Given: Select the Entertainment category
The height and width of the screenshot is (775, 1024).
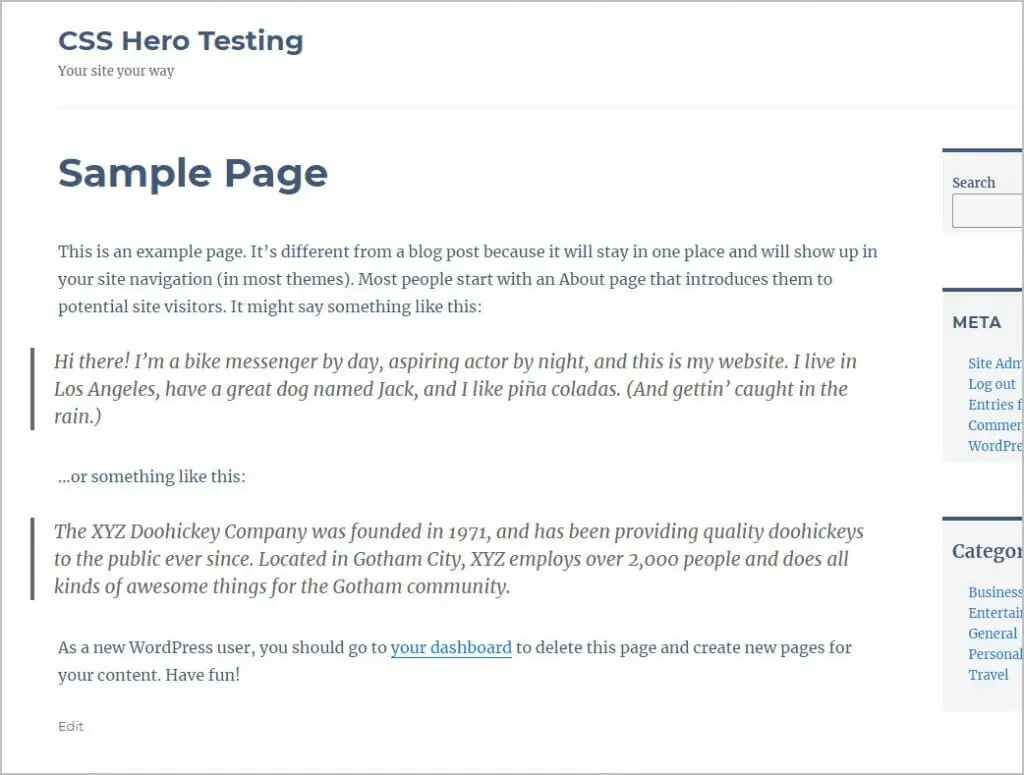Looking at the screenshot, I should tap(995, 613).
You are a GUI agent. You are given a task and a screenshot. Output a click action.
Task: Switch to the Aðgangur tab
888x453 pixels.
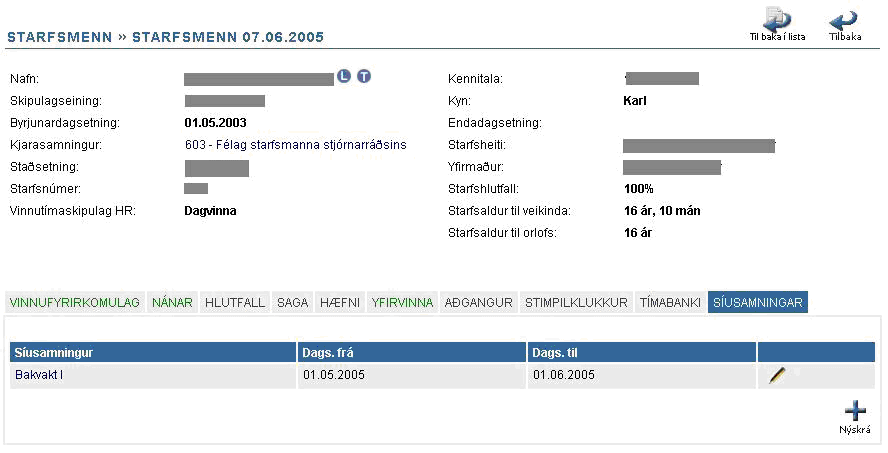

* * * *

→ **Task requirements**: Your task is to reproduce exactly the lines from the one that holds "You are a GUI" to the last line of the listing, and only those, omitting the pictures.

→ **Completed exercise**:
You are a GUI agent. You are given a task and a screenshot. Output a click action.
Task: Switch to the Aðgangur tab
888x453 pixels.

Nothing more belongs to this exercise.